[Corpora-List] Call for Papers: ELECTRA 2005

Sat Mar 26 14:37:39 UTC 2005

[Apologies for Multiple Postings]

============================CALL FOR PAPERS============================

     ELECTRA Workshop on Methodologies and Evaluation of Lexical
           Cohesion Techniques in Real-world Applications
                       (Beyond Bag of Words)

           In association with the 28th Annual International
            ACM SIGIR Conference on Research and Development
                 in Information Retrieval (SIGIR 2005)

                   Sponsored by Yahoo! Research Labs

                    Pestana Bahia, Salvador, Brazil

                            August 19, 2005

            http://research.yahoo.com/workshops/electra2005/

============================CALL FOR PAPERS============================

GUIDELINES:

[1] Description
[2] Target Audience
[3] Areas of Interest
[4] Important Dates
[5] Paper Submission
[6] Organising Committee
[7] Program Committee
[8] Contact

----------------
[1] Description:
----------------

Lexical cohesion can be subdivided into two distinct areas: (1) lexical
associations, that embody a wide spectrum of language phenomena such as
named entities, multiword units, collocations and word co-occurrences
and (2) lexical relations that provide evidence of the semantic and
discourse structure of text through relations between terms over large
distances.

The central goal of this workshop is to bring together researchers in NLP
and IR to discuss the use of lexical cohesion in text applications, such
as document and passage retrieval, question answering, topic segmentation
and text summarization. Indeed, despite the fact that both communities are
working with the same material (human language), collaboration between
them has so far been limited.

In this workshop we are interested in pointing at successes and failures
of the integration of lexical cohesion in real-world IR applications. On
the one hand, lexical cohesion has received much attention in Information
Retrieval research during its more than 30-year old history, but so far
with mixed results. On the other hand, a considerable amount of research
has been devoted to this subject, both in terms of theory and practice, by
the Natural Language Processing community, but with limited evaluation in
real-world applications. It is clear that we are at a point where both
communities should meet in order to discuss related issues. This is the
objective of this workshop.

In particular, we will address two questions that are of great importance
for real-world IR applications.

1) Efficient methodologies for Lexical Cohesion identification

Lexical cohesion has received attention in IR research since its outset.
We can point to (a) the identification and the use of multiword
units for indexing and search, and (b) the extraction of long-distance
lexical relations for tasks such as passage retrieval, topic segmentation
or text summarization.

On the one hand, the interest in multiword units (or phrases) can be
partially attributed to the fact that phrases typically have a higher
information content and specificity than single words, and therefore
represent the concepts expressed in text more accurately than single terms.

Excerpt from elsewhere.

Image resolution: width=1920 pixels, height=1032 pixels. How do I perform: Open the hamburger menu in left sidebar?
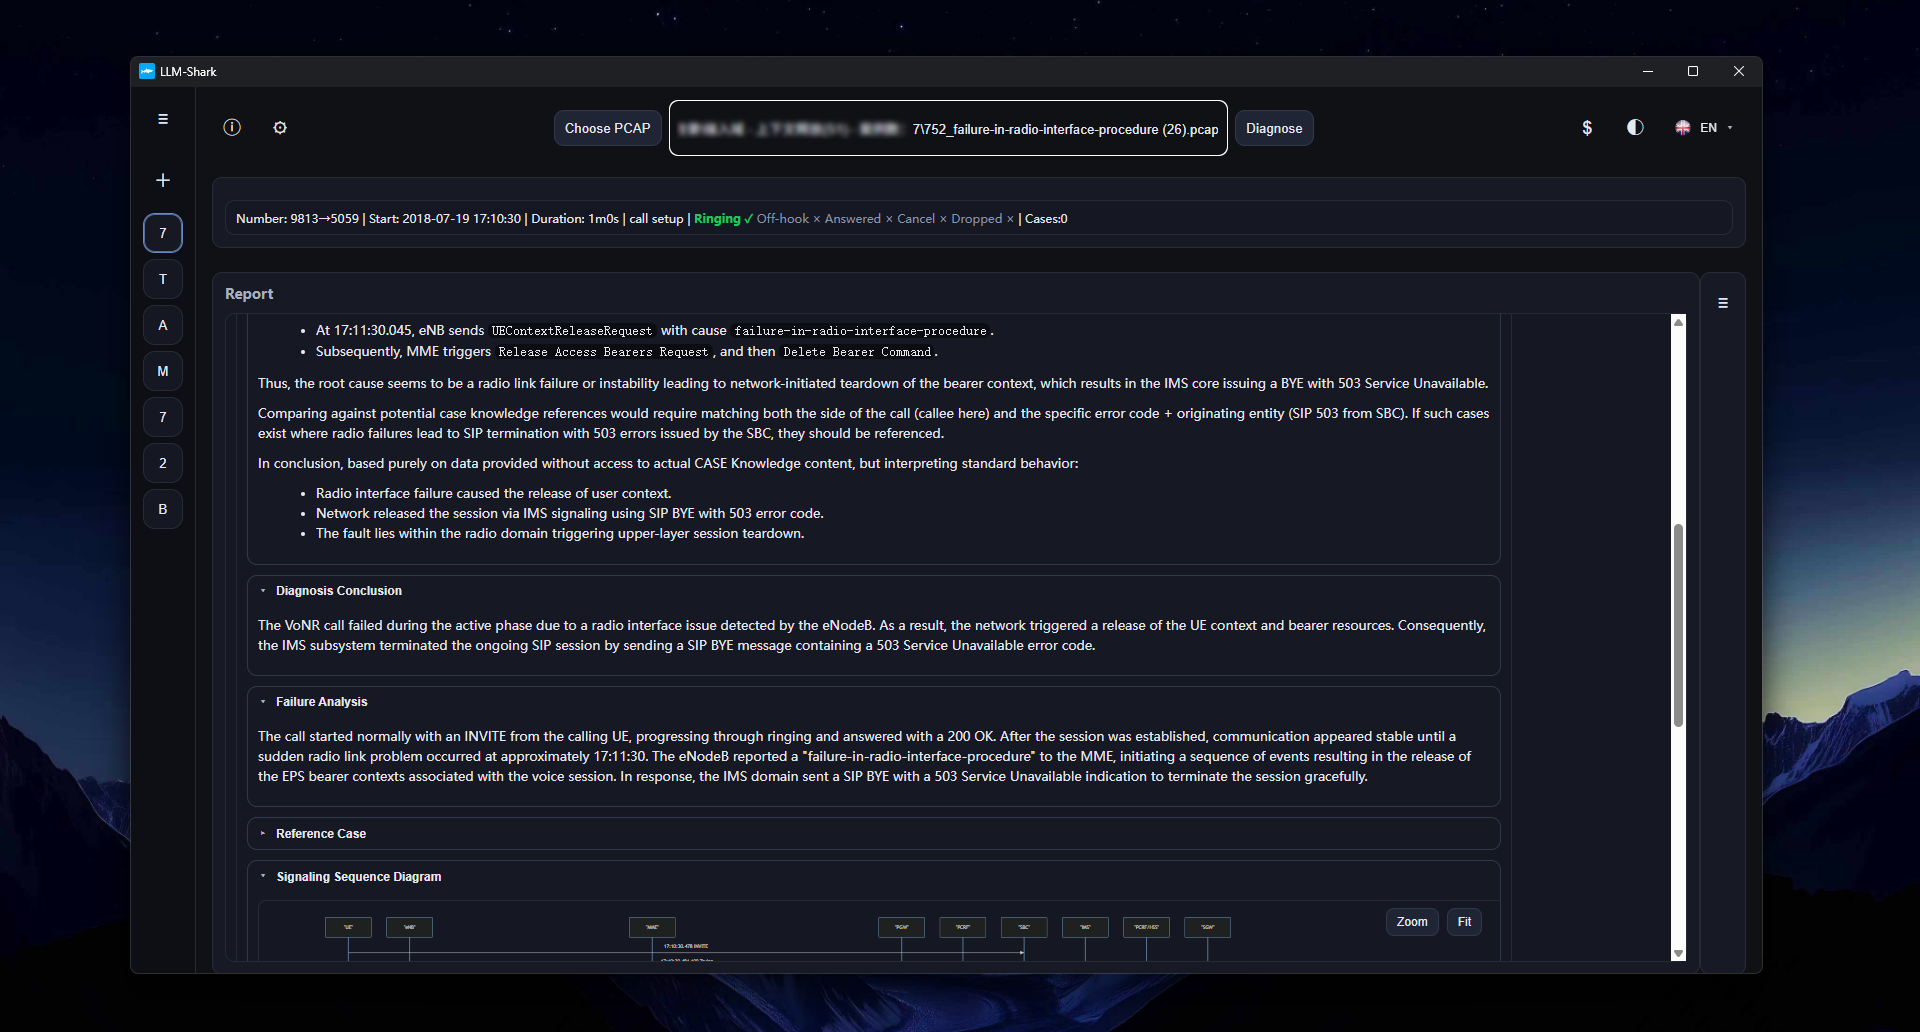163,119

On the other hand, interest in long-distance lexical relations in
text has been motivated in IR research by the realization of the limitations
of most IR models that assume term independence in text. As a consequence,
a number of techniques have been developed to improve term independence
models, such as passage retrieval and query expansion techniques.

The choice of the methodologies and techniques for these tasks has
always been restricted by the problem of efficiency that is critical
for real-world IR applications. Indeed, real-world IR applications are
constrained by variables such as processing time and memory space.
Identifying and extracting lexical associations and lexical relations
is a computationally intensive process. In recent years new algorithms
and new technologies have been proposed to introduce lexical cohesion
techniques in large scale applications, thus avoiding previous intractable
implementations.

Previous workshops on lexical cohesion have mainly focused on the
unconstrained extraction process. In this workshop, we would like to focus
on the comparison of different factors that can influence the scalability
of the treatment of lexical cohesion in real-world applications, namely
data structures, algorithms, parallel and distributed computing or grid
computing. We would also be interested in new methodologies for lexical
cohesion that may easily scale to real-world applications based on complexity
measurements.

2) Evaluation of the benefits of Lexical Cohesion in IR applications

Contiguous lexical associations have often been used in experimental IR
systems. Different techniques have been studied for this purpose:
(a) statistical methods based on co-occurrence statistics or ngram language
modeling techniques (b) hybrid techniques based on simple statistics and
shallow linguistic techniques such as part-of-speech tagging and noun-phrase
chunking and (c) knowledge-based techniques. However, the importance of the
contribution of phrase matching has not been systematically quantified.
Moreover, the evaluation of such techniques is difficult in IR applications,
as the number of environment variables is very large and each system combines
a variety of indexing and matching techniques. Therefore, a more focused
and systematic approach towards analyzing the uses of lexical associations
in IR and their evaluation is needed. This workshop will provide a framework
for such analysis, and will present for discussion a number of challenging
questions regarding the use of lexical associations in text. In particular
we will ask questions such as: How should multiword units be incorporated
into IR models designed for single terms? What weighting models can be used
for them? How should they be matched against their lexical-syntactic variants
in text? How should we handle non-contiguous lexical associations? How can we
avoid over-weighting a phrase occurrence in a document matching more than one
phrase in the query? These are only few questions of a huge field of research
full of unsolved problems.

In contrast with contiguous lexical units, relations between
non-contiguous lexical units are important building blocks of the text,
forming its lexical cohesion. Indeed, the complete meaning of a word
in text can only be realized when it is interpreted in combination with
the surrounding words, forming lexical cohesive ties with them. These lexical
relations have been used for a number of IR tasks, for example query
expansion, passage retrieval, topic segmentation and text summarization.
However, most of the techniques do not use deep semantic or discourse
structure information in identifying such relations, instead relying
on their statistical evidence i.e. their co-occurrence patterns. In fact,
very little work has explored the use of NLP techniques such as lexical
chaining or discourse analysis that make use of semantic and discourse
structure within text to improve the performance of IR applications.
One of the main objections to the use of such techniques has been the
claim that they are more computationally demanding than statistical
co-occurrence techniques. However, with the development of more efficient
algorithms by the NLP community it will be interesting to
further explore the use of such techniques in IR applications.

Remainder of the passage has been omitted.